#anthologie #19 | Rémanences

« Toutes les images disparaîtront. » Annie Ernaux

il y avait, dans le XVème arrondissement de Paris, ce magasin de vêtements pour enfants dans lequel la vendeuse actionnait une poupée qui marchait toute seule pour faire tenir les enfants tranquilles pendant les essayages

dans un atelier d’une tréfilerie câblerie, une douzaine de femmes en blouses bleues rectifient des filières. À l’aide d’une pointe de bois trempée dans de la poudre de diamant, elles élargissent le trou de la pièce pour le mettre à une cote supérieure. Le contremaître derrière son bureau vérifie le travail à l’aide d’un « palmer ». C’est le mari de l’une des ouvrières

dans le sud de Madagascar, des statues en bois avec des verges énormes et dressés. Elles sont destinées à orner les tombes des hommes puissants

les chaussettes noires, les chaussures « cycliste », les jupes « cloche » écossaises  portées avec des bretelles

un invalide de guerre, installé dans un coin de porte, propose aux passants des billets de la Loterie nationale. À coté de lui, c’est une remailleuse de bas penchée sur son ouvrage

les bateaux gonflables, réclames de la marque d’essence Fina. Un original dans l’un de ces bateaux, sur le canal latéral à la Garonne, observe les oiseaux avec des jumelles

une envolée de mouettes, ce sont les cornettes des Filles de la charité, rue du Bac, à Paris

le légionnaire qui gardait la barrière de la plage d’Orangéa, au nord de Madagascar, il s’appelait Georgio, avait des dents en or et toute sa fortune dans la poche de son short : un rouleau de billets maintenu par un élastique

les landaus des bébés poussés par des mères élégantes, au premier soleil du printemps 

le manège dans un des préaux du lycée Camille Sée. Autrefois ce lycée du XVème arrondissement de Paris, accueillait des filles du jardin d’enfants aux classes de propédeutique, d’où la présence de ce manège

les mistrals gagnants, les roudoudous, les cocos Boer, les caramel à un franc, les boules de coco, les bâtons de réglisse, les premiers malabars

tous les matins, à l’internat du lycée Jules ferry de Madagascar, chaque élève trouvait à côté de son bol de petit déjeuner un pain de 400 g entier. C’était sa ration pour la journée

Big Balbo, son orgue de barbarie, Fips son singe animé, son gilet rouge couvert de pins, son manteau écossais, ses rouleaux de musique qu’il avait perforés lui-même. Dans sa première vie, il avait été pilote de ligne

les adolescents, appareillés à la suite de poliomyélite, il y en avait dans chaque lycée, les lépreux sur leur chariot à roulettes dans les rues de Dakar

un homme descend du coteau dans le brouillard matinal, son fusil de chasse à l’épaule. Son chien le suit

les premiers tampons périodiques de la marque Tampax

les vespasiennes du boulevard Saint Germain, elles étaient réputées pour être des lieux de rendez-vous des homosexuels. Il n’était pas rare de voir, à la position de leurs pieds, deux hommes penchés l’un vers l’autre. Elles ont été démolies

la chanteuse de rue dans la cour intérieure d’un bloc d’immeubles « du gris que l’on prend dans ses doigts et qu’on roule / c’est bon, c’est fort, c’est âcre comme du bois,/ça vous saoule », les fenêtres qui s’ouvrent, les gens qui lancent des pièces, certaines emballées dans des morceaux de papier pour éviter qu’elles ne se perdent, merci, merci, « je sens que mon âme s’en ira moins farouche / dans la fumée qui sortira de ma bouche »

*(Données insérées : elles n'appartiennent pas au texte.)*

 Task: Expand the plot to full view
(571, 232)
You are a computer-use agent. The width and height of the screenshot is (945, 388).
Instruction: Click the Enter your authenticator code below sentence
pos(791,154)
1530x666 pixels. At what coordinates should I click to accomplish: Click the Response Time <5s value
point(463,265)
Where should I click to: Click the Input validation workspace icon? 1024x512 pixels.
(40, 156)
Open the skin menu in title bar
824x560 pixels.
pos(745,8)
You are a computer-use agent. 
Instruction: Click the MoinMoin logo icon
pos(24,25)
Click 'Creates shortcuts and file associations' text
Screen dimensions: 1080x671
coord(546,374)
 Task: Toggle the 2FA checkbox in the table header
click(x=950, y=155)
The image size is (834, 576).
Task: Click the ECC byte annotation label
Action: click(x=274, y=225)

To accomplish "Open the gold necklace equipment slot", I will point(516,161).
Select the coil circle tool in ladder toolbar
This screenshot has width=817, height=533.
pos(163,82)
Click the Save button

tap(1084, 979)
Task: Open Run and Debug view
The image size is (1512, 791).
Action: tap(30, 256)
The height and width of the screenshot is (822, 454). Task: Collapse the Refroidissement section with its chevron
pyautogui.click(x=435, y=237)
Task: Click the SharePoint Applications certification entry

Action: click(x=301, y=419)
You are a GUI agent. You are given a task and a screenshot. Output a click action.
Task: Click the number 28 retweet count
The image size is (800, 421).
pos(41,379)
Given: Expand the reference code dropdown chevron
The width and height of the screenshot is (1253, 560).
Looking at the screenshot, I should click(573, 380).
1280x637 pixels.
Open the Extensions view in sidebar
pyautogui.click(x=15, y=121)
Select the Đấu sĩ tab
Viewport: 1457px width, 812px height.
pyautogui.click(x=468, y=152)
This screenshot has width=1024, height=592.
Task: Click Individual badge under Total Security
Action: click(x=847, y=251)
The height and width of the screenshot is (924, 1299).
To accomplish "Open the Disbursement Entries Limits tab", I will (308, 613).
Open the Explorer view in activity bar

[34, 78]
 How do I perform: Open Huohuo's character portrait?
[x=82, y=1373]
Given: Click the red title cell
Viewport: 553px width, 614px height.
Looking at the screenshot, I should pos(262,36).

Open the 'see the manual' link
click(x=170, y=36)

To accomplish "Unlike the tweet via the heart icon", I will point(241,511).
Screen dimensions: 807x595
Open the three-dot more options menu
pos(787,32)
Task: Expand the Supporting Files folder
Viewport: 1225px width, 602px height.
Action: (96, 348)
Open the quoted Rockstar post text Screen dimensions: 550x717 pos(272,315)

ne pas confondre secouer les nouilles et se nouer les couilles

« si j’aurais su, j’aurais pas venu »

A propos de Emilie Kah

Après un parcours riche et dense, je jouis de ma retraite dans une propriété familiale non loin de Moissac (82). Mon compagnonnage avec la lecture et l’écriture est ancien. J’anime des ateliers d’écriture (Elisabeth Bing). Je pratique la lecture à voix haute, je chante aussi accompagnée par mon orgue de barbarie. Je suis auteur de neuf livres, tous à compte d’éditeur : un livre sur les paysages et la gastronomie du Lot et Garonne, six romans, un recueil de nouvelles érotiques, un récit hommage aux combattants d’Indochine.

2 commentaires à propos de “#anthologie #19 | Rémanences”

  1. Fascinantes évocations d’une époque révolue et qui fait rêver à un paris quasi Mythologique pour le quarantenaire que je suis. Et puis cette chute la guerre des boutons ! Merci pour toutes ces images qui resteront

  2. Oh merci Camille ! Paris a bien changé depuis mon enfance. Mais chaque génération ne fait-elle pas revivre la ville à sa façon ?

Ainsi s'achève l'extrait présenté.